● **Task item**
Repeat the whole listing, keeping every word and every line intact.

● **Provided records**

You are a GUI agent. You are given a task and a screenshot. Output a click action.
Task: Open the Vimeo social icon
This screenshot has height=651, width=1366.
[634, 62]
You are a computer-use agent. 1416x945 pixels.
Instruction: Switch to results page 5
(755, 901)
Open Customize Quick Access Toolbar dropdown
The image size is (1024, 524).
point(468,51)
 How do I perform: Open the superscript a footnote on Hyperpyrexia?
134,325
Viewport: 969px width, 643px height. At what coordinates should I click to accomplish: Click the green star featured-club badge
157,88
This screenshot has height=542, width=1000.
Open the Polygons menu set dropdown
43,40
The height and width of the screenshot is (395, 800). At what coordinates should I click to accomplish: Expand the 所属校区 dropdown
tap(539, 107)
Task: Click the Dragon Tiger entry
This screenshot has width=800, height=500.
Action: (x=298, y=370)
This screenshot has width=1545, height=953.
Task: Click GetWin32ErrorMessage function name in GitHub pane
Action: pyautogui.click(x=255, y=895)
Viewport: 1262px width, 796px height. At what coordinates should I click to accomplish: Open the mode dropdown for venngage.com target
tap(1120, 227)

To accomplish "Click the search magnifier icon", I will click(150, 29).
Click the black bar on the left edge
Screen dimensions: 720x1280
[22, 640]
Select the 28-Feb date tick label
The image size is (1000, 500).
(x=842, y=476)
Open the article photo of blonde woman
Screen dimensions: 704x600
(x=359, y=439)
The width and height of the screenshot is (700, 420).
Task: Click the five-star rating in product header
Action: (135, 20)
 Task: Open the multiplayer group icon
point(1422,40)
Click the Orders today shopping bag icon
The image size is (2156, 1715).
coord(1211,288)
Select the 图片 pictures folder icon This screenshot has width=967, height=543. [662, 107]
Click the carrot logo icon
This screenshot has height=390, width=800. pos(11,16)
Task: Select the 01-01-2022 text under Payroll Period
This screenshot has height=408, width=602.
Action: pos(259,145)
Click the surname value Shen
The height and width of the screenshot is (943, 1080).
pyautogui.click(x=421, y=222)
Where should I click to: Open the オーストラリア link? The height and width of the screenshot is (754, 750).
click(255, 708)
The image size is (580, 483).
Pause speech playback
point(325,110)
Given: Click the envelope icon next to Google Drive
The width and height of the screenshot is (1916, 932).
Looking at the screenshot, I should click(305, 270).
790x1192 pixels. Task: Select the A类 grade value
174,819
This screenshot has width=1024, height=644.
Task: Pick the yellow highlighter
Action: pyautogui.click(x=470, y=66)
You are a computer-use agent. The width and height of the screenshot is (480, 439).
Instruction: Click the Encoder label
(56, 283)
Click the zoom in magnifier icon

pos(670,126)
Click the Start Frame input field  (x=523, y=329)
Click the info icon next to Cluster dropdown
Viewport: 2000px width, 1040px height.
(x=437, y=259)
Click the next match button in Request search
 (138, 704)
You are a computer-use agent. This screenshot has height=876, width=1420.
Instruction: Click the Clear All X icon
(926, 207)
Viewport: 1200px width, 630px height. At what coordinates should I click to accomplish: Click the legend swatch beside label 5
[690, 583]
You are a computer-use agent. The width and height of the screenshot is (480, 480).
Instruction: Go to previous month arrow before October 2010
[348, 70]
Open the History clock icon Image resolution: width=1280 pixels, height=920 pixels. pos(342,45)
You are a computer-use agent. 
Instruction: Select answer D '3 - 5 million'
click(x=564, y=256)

● **Response**
You are a GUI agent. You are given a task and a screenshot. Output a click action.
Task: Open the Vimeo social icon
This screenshot has height=651, width=1366.
[634, 62]
You are a computer-use agent. 1416x945 pixels.
Instruction: Switch to results page 5
(755, 901)
Open Customize Quick Access Toolbar dropdown
The image size is (1024, 524).
point(468,51)
 How do I perform: Open the superscript a footnote on Hyperpyrexia?
134,325
Viewport: 969px width, 643px height. At what coordinates should I click to accomplish: Click the green star featured-club badge
157,88
This screenshot has height=542, width=1000.
Open the Polygons menu set dropdown
43,40
The height and width of the screenshot is (395, 800). At what coordinates should I click to accomplish: Expand the 所属校区 dropdown
tap(539, 107)
Task: Click the Dragon Tiger entry
This screenshot has width=800, height=500.
Action: (x=298, y=370)
This screenshot has width=1545, height=953.
Task: Click GetWin32ErrorMessage function name in GitHub pane
Action: pyautogui.click(x=255, y=895)
Viewport: 1262px width, 796px height. At what coordinates should I click to accomplish: Open the mode dropdown for venngage.com target
tap(1120, 227)

To accomplish "Click the search magnifier icon", I will click(150, 29).
Click the black bar on the left edge
Screen dimensions: 720x1280
[22, 640]
Select the 28-Feb date tick label
The image size is (1000, 500).
(x=842, y=476)
Open the article photo of blonde woman
Screen dimensions: 704x600
(x=359, y=439)
The width and height of the screenshot is (700, 420).
Task: Click the five-star rating in product header
Action: (135, 20)
 Task: Open the multiplayer group icon
point(1422,40)
Click the Orders today shopping bag icon
The image size is (2156, 1715).
coord(1211,288)
Select the 图片 pictures folder icon This screenshot has width=967, height=543. [662, 107]
Click the carrot logo icon
This screenshot has height=390, width=800. pos(11,16)
Task: Select the 01-01-2022 text under Payroll Period
This screenshot has height=408, width=602.
Action: pos(259,145)
Click the surname value Shen
The height and width of the screenshot is (943, 1080).
pyautogui.click(x=421, y=222)
Where should I click to: Open the オーストラリア link? The height and width of the screenshot is (754, 750).
click(255, 708)
The image size is (580, 483).
Pause speech playback
point(325,110)
Given: Click the envelope icon next to Google Drive
The width and height of the screenshot is (1916, 932).
Looking at the screenshot, I should click(305, 270).
790x1192 pixels. Task: Select the A类 grade value
174,819
This screenshot has width=1024, height=644.
Task: Pick the yellow highlighter
Action: pyautogui.click(x=470, y=66)
You are a computer-use agent. The width and height of the screenshot is (480, 439).
Instruction: Click the Encoder label
(56, 283)
Click the zoom in magnifier icon

pos(670,126)
Click the Start Frame input field  (x=523, y=329)
Click the info icon next to Cluster dropdown
Viewport: 2000px width, 1040px height.
(x=437, y=259)
Click the next match button in Request search
 (138, 704)
You are a computer-use agent. This screenshot has height=876, width=1420.
Instruction: Click the Clear All X icon
(926, 207)
Viewport: 1200px width, 630px height. At what coordinates should I click to accomplish: Click the legend swatch beside label 5
[690, 583]
You are a computer-use agent. The width and height of the screenshot is (480, 480).
Instruction: Go to previous month arrow before October 2010
[348, 70]
Open the History clock icon Image resolution: width=1280 pixels, height=920 pixels. pos(342,45)
You are a computer-use agent. 
Instruction: Select answer D '3 - 5 million'
click(x=564, y=256)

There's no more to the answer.